## Stated task
Rewrite the data starting at the beginning and ending at the line containing "[x=139, y=466]", replacing "hamburger menu" with "three-line menu" and leaving everything else unchanged.

--- start of Data for processing ---

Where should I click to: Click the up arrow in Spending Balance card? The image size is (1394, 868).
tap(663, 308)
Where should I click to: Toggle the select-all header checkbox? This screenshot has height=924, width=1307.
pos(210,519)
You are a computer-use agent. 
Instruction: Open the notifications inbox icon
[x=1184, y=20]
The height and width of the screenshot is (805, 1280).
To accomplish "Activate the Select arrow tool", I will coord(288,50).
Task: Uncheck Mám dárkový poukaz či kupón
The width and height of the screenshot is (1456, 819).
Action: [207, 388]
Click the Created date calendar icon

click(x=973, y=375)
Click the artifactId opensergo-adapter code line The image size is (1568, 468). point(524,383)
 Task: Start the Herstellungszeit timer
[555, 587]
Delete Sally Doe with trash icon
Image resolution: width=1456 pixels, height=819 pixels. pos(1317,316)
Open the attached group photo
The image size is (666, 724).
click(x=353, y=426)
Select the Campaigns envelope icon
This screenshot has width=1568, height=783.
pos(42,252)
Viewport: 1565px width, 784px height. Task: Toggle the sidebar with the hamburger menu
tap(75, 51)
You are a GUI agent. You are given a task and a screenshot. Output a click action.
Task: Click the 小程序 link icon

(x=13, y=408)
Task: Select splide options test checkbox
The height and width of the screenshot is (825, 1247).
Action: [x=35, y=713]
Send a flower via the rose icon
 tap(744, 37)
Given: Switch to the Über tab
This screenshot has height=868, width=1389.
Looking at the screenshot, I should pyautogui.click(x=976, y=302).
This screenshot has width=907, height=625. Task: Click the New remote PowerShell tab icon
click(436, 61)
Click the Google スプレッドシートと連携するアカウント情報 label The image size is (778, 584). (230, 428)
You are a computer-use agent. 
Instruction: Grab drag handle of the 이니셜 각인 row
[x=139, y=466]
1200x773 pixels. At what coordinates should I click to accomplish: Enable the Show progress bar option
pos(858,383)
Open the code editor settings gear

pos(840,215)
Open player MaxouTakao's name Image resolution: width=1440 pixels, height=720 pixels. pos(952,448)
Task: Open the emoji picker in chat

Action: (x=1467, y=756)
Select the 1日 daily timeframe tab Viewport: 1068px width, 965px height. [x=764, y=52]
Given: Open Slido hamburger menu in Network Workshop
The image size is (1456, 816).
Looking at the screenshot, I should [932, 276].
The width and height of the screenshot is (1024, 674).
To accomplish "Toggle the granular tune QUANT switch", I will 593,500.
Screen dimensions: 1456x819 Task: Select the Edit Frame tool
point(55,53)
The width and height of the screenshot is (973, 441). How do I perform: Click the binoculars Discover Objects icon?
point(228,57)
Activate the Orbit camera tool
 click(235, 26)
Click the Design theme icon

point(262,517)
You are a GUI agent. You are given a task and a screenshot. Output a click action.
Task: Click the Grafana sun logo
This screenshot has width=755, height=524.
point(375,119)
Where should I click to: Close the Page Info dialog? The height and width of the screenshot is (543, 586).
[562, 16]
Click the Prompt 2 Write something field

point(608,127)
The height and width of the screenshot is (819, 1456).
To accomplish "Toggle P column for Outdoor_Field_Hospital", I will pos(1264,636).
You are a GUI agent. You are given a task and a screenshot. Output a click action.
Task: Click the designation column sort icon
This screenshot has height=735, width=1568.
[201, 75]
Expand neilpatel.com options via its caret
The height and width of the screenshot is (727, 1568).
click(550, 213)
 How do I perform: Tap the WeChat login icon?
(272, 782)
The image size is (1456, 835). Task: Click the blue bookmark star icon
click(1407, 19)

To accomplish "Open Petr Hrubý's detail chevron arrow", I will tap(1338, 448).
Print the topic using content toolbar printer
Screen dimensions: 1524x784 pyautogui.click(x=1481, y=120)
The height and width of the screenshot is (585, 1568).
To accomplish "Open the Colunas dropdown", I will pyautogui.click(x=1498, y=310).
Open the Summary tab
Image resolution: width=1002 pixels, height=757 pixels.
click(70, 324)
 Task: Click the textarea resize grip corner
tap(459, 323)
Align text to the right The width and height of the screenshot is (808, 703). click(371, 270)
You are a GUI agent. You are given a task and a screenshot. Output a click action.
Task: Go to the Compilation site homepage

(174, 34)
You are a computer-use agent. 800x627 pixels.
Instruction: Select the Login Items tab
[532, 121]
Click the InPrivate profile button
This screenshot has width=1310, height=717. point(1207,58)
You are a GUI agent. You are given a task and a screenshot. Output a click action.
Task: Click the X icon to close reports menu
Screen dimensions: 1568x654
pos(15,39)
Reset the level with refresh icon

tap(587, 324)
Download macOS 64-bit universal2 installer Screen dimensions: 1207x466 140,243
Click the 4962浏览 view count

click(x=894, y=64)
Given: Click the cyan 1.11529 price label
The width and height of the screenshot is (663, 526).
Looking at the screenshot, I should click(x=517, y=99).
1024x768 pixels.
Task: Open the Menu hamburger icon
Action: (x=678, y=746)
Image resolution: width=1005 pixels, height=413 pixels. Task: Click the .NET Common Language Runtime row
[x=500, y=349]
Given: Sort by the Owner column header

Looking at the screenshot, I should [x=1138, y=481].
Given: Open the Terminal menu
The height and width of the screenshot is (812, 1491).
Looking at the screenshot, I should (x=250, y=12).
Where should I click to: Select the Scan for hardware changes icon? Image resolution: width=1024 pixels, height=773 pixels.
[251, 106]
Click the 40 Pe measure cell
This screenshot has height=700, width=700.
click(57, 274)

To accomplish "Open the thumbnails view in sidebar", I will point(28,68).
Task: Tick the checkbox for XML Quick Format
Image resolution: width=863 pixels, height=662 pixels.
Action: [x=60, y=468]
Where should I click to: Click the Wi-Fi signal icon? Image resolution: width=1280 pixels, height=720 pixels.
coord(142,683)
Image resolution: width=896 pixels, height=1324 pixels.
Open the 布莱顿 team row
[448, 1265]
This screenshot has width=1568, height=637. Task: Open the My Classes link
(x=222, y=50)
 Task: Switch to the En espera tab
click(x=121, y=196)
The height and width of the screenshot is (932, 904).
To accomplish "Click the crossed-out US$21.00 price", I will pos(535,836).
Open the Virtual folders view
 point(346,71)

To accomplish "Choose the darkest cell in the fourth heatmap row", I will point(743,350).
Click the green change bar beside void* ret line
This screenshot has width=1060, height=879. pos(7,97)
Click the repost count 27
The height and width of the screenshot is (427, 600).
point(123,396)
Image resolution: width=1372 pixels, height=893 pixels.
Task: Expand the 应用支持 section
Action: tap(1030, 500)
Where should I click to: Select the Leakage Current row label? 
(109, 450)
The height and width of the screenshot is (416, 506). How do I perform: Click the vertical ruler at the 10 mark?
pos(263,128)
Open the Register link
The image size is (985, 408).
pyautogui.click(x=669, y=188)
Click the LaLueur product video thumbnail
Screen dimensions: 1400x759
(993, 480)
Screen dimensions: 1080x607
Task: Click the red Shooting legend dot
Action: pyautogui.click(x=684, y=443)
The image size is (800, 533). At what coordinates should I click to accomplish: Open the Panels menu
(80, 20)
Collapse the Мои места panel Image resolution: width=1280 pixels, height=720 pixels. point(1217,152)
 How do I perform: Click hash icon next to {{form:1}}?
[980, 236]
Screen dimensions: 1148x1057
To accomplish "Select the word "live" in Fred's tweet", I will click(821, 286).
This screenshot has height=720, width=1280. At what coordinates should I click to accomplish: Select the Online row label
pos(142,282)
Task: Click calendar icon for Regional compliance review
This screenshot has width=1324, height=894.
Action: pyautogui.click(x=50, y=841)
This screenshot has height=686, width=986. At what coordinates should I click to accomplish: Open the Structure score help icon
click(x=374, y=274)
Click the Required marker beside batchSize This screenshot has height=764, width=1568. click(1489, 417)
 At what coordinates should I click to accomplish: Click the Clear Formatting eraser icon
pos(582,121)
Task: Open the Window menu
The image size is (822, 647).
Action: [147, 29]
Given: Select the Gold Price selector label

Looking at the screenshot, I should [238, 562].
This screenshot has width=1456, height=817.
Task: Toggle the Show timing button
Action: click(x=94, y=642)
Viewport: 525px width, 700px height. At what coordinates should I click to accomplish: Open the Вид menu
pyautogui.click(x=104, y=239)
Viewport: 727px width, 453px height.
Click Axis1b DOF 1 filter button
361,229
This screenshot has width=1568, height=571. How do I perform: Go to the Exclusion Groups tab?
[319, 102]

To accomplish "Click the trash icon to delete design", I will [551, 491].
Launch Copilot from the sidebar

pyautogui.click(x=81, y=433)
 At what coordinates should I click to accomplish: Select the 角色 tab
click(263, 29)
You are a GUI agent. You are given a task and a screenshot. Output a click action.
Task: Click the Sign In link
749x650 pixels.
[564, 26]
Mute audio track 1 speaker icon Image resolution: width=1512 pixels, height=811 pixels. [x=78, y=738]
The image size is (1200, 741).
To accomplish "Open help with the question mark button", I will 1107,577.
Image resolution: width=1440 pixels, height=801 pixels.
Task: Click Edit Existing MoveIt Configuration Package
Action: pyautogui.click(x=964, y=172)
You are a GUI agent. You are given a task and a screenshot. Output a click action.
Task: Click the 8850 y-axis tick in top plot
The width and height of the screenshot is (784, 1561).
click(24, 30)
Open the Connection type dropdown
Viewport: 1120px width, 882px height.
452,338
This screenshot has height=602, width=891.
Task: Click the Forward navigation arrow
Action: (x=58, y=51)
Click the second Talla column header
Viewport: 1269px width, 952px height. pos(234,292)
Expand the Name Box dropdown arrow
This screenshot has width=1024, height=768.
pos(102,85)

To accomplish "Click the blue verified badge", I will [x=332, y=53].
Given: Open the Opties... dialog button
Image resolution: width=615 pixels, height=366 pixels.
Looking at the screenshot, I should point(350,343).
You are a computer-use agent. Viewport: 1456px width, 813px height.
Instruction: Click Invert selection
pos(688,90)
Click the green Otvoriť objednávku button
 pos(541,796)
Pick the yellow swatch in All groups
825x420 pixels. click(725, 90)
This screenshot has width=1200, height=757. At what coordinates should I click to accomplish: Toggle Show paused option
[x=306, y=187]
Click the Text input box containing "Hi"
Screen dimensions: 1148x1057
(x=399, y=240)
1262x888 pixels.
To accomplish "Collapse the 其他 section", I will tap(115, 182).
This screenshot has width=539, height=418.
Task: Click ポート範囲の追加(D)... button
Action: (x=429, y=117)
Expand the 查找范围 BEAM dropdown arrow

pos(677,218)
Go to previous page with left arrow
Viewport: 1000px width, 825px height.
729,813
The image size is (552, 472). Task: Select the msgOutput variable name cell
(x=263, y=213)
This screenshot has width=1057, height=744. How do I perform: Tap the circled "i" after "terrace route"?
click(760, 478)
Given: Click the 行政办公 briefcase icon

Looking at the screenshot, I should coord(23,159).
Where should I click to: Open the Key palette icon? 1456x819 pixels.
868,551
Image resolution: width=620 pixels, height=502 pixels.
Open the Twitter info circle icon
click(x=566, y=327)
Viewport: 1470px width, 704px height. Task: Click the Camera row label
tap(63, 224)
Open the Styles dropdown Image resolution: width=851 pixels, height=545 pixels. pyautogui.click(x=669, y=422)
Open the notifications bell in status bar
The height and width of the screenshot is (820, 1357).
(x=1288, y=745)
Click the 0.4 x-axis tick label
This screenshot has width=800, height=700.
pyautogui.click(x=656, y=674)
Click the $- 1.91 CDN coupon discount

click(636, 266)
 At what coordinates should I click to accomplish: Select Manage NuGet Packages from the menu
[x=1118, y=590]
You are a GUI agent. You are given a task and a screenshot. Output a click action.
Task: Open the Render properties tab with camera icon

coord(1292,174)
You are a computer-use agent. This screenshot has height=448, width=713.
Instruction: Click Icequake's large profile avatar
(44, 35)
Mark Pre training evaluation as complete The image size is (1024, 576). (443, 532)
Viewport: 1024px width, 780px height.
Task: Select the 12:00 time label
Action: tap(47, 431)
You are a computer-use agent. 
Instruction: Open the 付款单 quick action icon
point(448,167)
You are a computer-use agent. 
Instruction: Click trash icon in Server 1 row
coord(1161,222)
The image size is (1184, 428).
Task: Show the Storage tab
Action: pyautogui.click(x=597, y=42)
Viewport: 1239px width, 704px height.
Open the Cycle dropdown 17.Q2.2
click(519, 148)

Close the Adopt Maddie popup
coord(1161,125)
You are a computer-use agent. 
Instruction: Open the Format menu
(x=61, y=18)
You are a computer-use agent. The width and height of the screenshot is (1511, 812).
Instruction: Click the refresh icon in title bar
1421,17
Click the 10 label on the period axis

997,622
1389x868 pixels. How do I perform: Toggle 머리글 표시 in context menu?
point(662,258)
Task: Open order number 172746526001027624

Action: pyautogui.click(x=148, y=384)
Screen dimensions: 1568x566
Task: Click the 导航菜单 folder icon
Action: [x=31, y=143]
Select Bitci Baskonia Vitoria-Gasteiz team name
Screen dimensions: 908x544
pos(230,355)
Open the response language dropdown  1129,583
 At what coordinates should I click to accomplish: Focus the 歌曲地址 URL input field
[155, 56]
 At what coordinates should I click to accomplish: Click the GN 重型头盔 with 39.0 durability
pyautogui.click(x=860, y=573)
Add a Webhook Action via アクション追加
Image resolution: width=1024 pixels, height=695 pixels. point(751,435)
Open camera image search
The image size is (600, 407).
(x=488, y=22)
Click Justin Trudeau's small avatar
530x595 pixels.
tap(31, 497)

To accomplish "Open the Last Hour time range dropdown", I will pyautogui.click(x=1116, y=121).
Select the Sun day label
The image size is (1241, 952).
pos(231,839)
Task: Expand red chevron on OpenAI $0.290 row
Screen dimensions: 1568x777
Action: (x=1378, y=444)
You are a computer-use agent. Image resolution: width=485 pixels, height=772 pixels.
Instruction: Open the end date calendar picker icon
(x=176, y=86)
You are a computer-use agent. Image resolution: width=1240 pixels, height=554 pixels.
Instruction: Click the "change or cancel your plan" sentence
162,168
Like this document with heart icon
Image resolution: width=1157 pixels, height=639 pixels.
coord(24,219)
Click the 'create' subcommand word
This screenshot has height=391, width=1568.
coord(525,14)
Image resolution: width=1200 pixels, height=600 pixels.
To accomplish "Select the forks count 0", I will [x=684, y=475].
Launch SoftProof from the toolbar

--- end of Data for processing ---

## In response
Where should I click to: Click the up arrow in Spending Balance card? The image size is (1394, 868).
tap(663, 308)
Where should I click to: Toggle the select-all header checkbox? This screenshot has height=924, width=1307.
pos(210,519)
You are a computer-use agent. 
Instruction: Open the notifications inbox icon
[x=1184, y=20]
The height and width of the screenshot is (805, 1280).
To accomplish "Activate the Select arrow tool", I will coord(288,50).
Task: Uncheck Mám dárkový poukaz či kupón
The width and height of the screenshot is (1456, 819).
Action: [207, 388]
Click the Created date calendar icon

click(x=973, y=375)
Click the artifactId opensergo-adapter code line The image size is (1568, 468). point(524,383)
 Task: Start the Herstellungszeit timer
[555, 587]
Delete Sally Doe with trash icon
Image resolution: width=1456 pixels, height=819 pixels. pos(1317,316)
Open the attached group photo
The image size is (666, 724).
click(x=353, y=426)
Select the Campaigns envelope icon
This screenshot has width=1568, height=783.
pos(42,252)
Viewport: 1565px width, 784px height. Task: Toggle the sidebar with the three-line menu
tap(75, 51)
You are a GUI agent. You are given a task and a screenshot. Output a click action.
Task: Click the 小程序 link icon

(x=13, y=408)
Task: Select splide options test checkbox
The height and width of the screenshot is (825, 1247).
Action: [x=35, y=713]
Send a flower via the rose icon
 tap(744, 37)
Given: Switch to the Über tab
This screenshot has height=868, width=1389.
Looking at the screenshot, I should pyautogui.click(x=976, y=302).
This screenshot has width=907, height=625. Task: Click the New remote PowerShell tab icon
click(436, 61)
Click the Google スプレッドシートと連携するアカウント情報 label The image size is (778, 584). (230, 428)
You are a computer-use agent. 
Instruction: Grab drag handle of the 이니셜 각인 row
[x=139, y=466]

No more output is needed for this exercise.